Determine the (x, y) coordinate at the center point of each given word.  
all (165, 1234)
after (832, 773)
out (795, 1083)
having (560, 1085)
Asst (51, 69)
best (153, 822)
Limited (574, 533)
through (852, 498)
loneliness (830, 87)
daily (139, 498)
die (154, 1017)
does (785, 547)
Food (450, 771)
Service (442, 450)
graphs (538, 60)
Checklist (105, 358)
------------------------
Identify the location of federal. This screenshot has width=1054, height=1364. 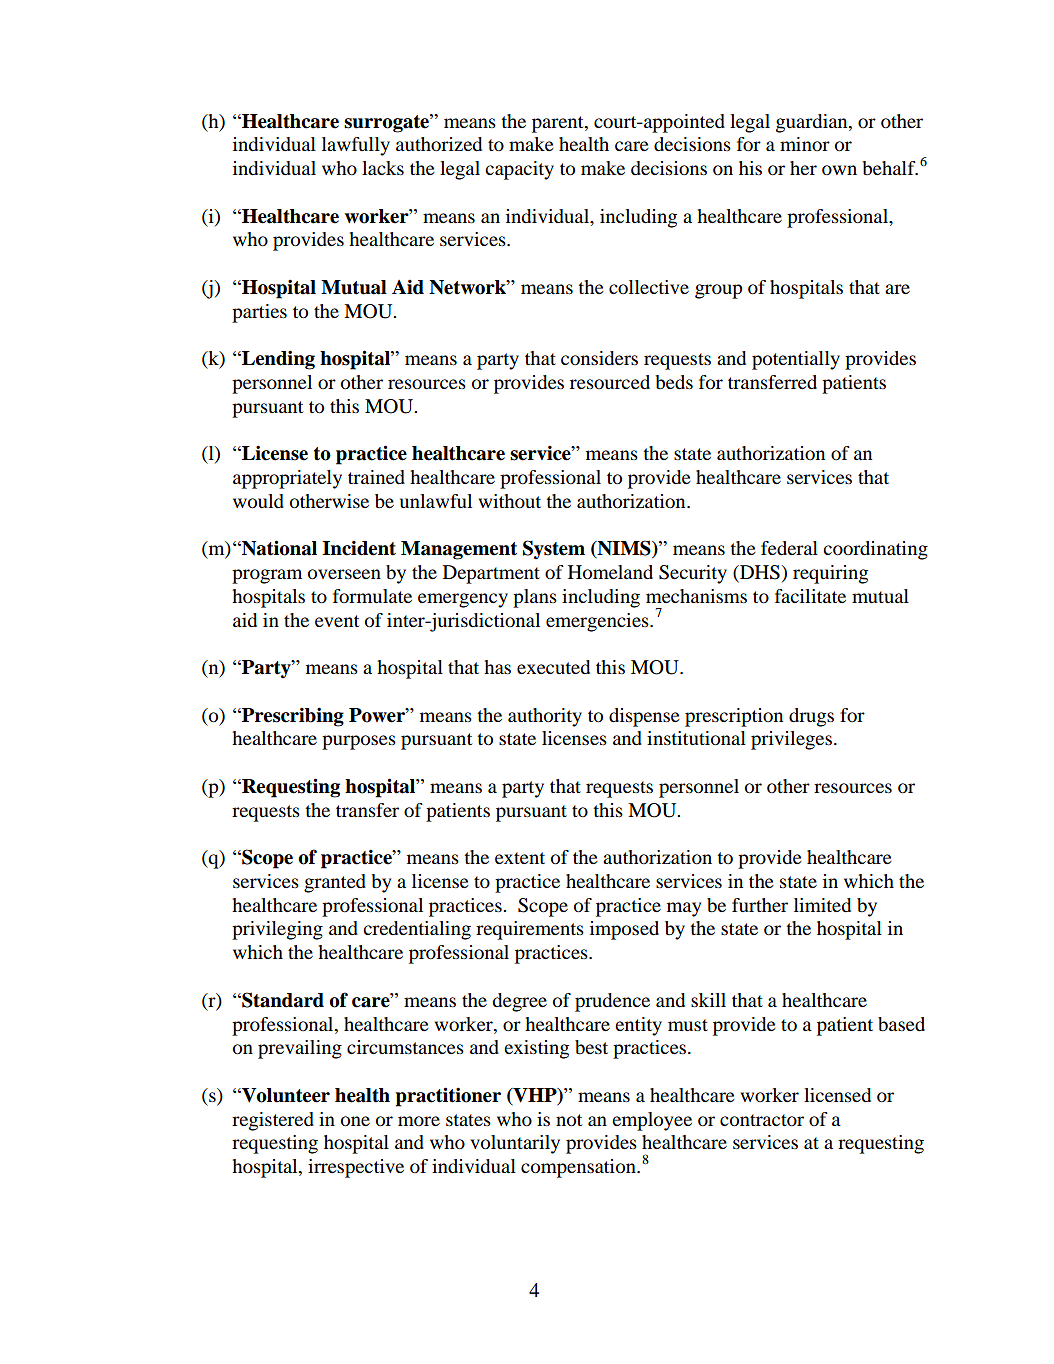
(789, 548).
------------------------
TASK OBJECTIVE: In the rows above, rewrite the part that opens with the line containing "Identify the location" and closes with the line containing "(789, 548).", putting "image" in place of "screenshot" and changing nothing else. Leave the pictures out of your answer.

SOLUTION TO THIS TASK:
Identify the location of federal. This image has width=1054, height=1364. 
(789, 548).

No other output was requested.